#### [本文]

......

「休み方改革」のススメ。年次有給休暇の正しい運用とは?
働き方改革
年次有給休暇の取得促進などを目指す取り組みである「休み方改革」をご存知でしょうか。
有休を取得すれば、心身ともにリフレッシュし、生産性向上などが期待できます。
また、働き方改革にて有休の年5日取得も義務化され、違反した場合の罰則も設けられているため注意が必要です。
この記事では、休み方改革の概要や有給休暇の基本ルール、年5日取得の義務化などについて詳しく解説します。
休み方改革や有休に関するルールを知りたい方は、ぜひ参考にしてください。
目次
休み方改革とは
休み方改革とは、特定期間における休暇集中の改善や有給休暇の取得促進など、働く人が休みやすい環境整備を目的とする取り組みのことです。
2014年に内閣府主導の「休み方改革ワーキンググループ」が発足し、さまざまな施策が実施されています。
ここからは、休み方改革が推進される理由や、働き方改革との相違点と関係性について詳しく解説します。
休み方改革が推進される理由
休み方改革が推進される背景には、有休の取得率向上と休日を活用した消費活動の促進があります。
近年は、働き方改革関連法などの定めにより有休の取得率が高まっていますが、国際的にみれば高くありません。
以下は世界の大手総合旅行ブランド「エクスペディア」が調査・発表した「世界16地域 有給休暇・国際比較調査 2022」の結果です。
出典:日本、有給休暇の取得率 世界ワースト 2 位|エクスペディア
上記によれば、日本の有休取得率はワースト2位で、日本政府が目標として掲げる有休取得率70%にも届いていません。
有休の取得は、心身のリフレッシュによる労働生産性の向上が期待できます。
また、自由な時間が増えれば、個人の消費活動も活性化するでしょう。
休暇が取りやすくなれば、外出の機会や趣味に使う時間が増え、お金を使うシーンが増加します。
経済効果が見込まれるため、将来の賃金の増加や雇用の創出が期待できます。
休暇の時期が分散すれば、繁忙期・閑散期の差を平準化でき、交通機関の利用集中や渋滞緩和にもつながるでしょう。
休み方改革と働き方改革の相違点と関連
政府は、休み方改革と同時に働き方改革も推進しています。
名称通り、休み方改革は休暇の取得と取り方を対象にし、働き方は労働条件やスタイルなどを対象にした制度です。
対象は異なりますが、双方の改革は無関係ではありません。

......

#### [取り組む問題]
#1 本文によると、内閣府主導の「休み方改革ワーキンググループ」が発足したのは何年ですか。
#2 本文のうち、「経済効果が見込まれるため、将来の賃金の増加や雇用の創出が期待できます。」から「対象は異なりますが、双方の改革は無関係ではありません。」までを、その両端の語句も含めて一字一句変えずに抜き出して示してください。

......

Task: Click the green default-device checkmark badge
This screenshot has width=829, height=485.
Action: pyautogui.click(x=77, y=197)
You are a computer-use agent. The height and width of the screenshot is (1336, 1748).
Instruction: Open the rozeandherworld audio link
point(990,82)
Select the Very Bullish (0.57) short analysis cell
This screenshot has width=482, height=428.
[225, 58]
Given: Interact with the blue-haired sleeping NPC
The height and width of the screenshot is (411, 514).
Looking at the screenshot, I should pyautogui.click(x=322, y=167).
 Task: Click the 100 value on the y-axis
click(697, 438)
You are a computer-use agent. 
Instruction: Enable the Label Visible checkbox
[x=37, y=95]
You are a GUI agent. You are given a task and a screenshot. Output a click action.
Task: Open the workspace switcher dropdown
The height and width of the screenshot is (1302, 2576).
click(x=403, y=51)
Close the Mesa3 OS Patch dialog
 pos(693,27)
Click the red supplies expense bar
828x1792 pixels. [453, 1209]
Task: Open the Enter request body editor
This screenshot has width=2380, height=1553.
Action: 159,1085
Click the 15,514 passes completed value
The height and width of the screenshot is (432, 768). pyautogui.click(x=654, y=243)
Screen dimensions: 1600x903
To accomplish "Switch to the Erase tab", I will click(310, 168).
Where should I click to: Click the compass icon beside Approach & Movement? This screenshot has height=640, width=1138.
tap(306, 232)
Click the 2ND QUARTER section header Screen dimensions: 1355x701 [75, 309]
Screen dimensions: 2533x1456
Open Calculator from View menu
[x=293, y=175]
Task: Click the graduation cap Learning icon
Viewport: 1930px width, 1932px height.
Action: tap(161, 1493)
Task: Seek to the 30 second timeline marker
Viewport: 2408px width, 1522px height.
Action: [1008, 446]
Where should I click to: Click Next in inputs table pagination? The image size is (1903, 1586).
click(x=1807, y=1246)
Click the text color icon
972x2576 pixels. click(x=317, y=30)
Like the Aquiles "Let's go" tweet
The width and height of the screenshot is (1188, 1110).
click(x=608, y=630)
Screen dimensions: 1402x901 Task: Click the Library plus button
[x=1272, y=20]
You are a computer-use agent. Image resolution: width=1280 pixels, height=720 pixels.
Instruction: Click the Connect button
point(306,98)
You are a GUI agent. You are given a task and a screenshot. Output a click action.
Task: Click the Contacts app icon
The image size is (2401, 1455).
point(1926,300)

......

#### [各問の解答]
#1 2014年です。

#2
経済効果が見込まれるため、将来の賃金の増加や雇用の創出が期待できます。
休暇の時期が分散すれば、繁忙期・閑散期の差を平準化でき、交通機関の利用集中や渋滞緩和にもつながるでしょう。
休み方改革と働き方改革の相違点と関連
政府は、休み方改革と同時に働き方改革も推進しています。
名称通り、休み方改革は休暇の取得と取り方を対象にし、働き方は労働条件やスタイルなどを対象にした制度です。
対象は異なりますが、双方の改革は無関係ではありません。